Gipson was an avid desegregationist and pushed for the professionalization of nursing. In 1908 she was a founding member of the National Association of Colored Graduate Nurses (NACGN), which was organized to increase professional standards in nursing, break down racial barriers, and develop leadership among Black nurses. In 1909 Gipson joined the Texas Graduate Nurses’ Association (now the Texas Nurses Association) in lobbying the Texas legislature to pass a law creating standard licensing requirements for nurses and creating the State Board of Nurse Examiners. Gipson and other members of the NACGN pushed the American Nursing Association (ANA) to end its racially exclusionary membership rules. Since 1916 membership in the national association had been based on membership in state and district-level chapters, which could bar the members of minority groups from membership. In 1948, due to the work of Gipson and other Black nurses, the ANA opened up national membership to all nurses denied membership from state or district nurses’ associations.
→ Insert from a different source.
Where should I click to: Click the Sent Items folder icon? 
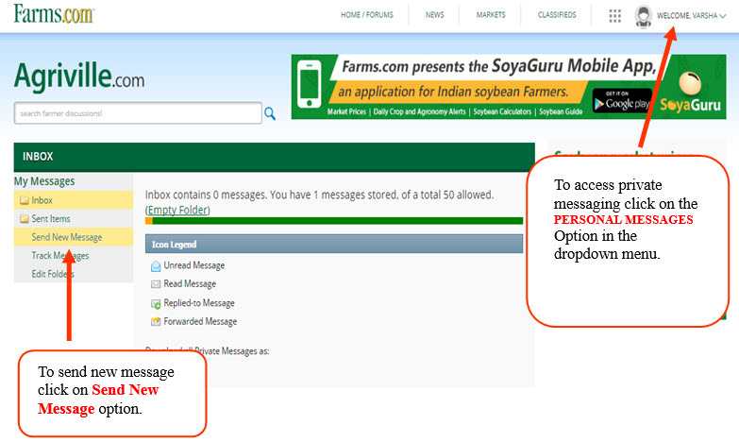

On August 4, 1913, Gipson’s husband passed away. She later moved to Mount Pleasant to be with her niece Mary Etta Underwood. In the 1920s Gipson and Underwood moved to Dallas, where Gipson continued to be a nurse for the community. In 1952 she contracted a serious illness that forced Underwood to give up her income from sewing to care for her. The Dallas Morning News published an article about Gipson to raise awareness about her plight. This was the only profile on her life and career to be published in her lifetime. On June 11, 1953, around the age of ninety-nine, Gipson died of nephritis at her home in Dallas. She was buried at the West Hill Cemetery in Sherman. Gipson remained an obscure figure until Fort Worth historian Larry O’Neal brought new attention to her life story. O’Neal helped organize a Mary Keys Gipson Day celebration, held on March 5, 2019, at the Fort Worth City Hall. The Fort Worth Birthing & Wellness Center created the Mary Keys Gibson Scholarship, given annually to a nurse midwife of color.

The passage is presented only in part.